Task: Output only the stretch of the listing that starts at the line containing "GreenValley (74, 709)" and ends at the line containing "Cuidado infantil (108, 449)", reproduced exactly with both ends.
-------- Data provided --------
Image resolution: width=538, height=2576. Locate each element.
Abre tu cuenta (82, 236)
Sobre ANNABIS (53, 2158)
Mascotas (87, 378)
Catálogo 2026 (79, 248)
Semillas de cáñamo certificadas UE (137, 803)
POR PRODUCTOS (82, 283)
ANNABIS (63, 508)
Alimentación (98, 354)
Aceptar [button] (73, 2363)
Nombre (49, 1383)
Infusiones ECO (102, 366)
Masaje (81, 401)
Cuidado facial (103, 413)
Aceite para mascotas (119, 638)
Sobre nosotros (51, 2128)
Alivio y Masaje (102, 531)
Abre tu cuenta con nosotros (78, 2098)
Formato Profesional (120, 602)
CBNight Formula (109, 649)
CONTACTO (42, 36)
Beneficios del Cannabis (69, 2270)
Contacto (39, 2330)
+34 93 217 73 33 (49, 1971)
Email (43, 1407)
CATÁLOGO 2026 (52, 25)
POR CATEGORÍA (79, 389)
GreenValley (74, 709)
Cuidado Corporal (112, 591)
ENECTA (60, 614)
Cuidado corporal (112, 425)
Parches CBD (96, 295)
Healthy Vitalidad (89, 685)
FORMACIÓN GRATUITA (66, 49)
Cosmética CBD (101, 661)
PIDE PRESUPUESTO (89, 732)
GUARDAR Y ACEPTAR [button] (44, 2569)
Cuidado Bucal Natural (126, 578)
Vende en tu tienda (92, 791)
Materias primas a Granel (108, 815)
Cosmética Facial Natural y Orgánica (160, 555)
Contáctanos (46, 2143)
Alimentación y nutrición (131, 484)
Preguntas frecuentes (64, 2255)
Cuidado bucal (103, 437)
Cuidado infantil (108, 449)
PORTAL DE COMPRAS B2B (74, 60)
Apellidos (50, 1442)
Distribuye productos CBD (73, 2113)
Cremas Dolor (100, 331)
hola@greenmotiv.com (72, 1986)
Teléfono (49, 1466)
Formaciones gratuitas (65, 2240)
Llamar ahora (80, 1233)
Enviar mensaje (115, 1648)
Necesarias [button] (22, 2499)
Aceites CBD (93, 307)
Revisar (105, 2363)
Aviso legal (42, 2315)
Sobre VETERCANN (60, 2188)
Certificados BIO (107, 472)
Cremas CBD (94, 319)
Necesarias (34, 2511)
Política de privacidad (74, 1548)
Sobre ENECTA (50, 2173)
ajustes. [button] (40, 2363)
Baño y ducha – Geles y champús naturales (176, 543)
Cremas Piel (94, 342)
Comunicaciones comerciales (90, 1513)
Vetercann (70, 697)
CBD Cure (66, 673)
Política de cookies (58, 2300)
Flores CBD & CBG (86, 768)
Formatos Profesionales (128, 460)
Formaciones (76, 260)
--------
Reply to the task:
GreenValley (74, 709)
Cuidado Corporal (112, 591)
ENECTA (60, 614)
Cuidado corporal (112, 425)
Parches CBD (96, 295)
Healthy Vitalidad (89, 685)
FORMACIÓN GRATUITA (66, 49)
Cosmética CBD (101, 661)
PIDE PRESUPUESTO (89, 732)
GUARDAR Y ACEPTAR [button] (44, 2569)
Cuidado Bucal Natural (126, 578)
Vende en tu tienda (92, 791)
Materias primas a Granel (108, 815)
Cosmética Facial Natural y Orgánica (160, 555)
Contáctanos (46, 2143)
Alimentación y nutrición (131, 484)
Preguntas frecuentes (64, 2255)
Cuidado bucal (103, 437)
Cuidado infantil (108, 449)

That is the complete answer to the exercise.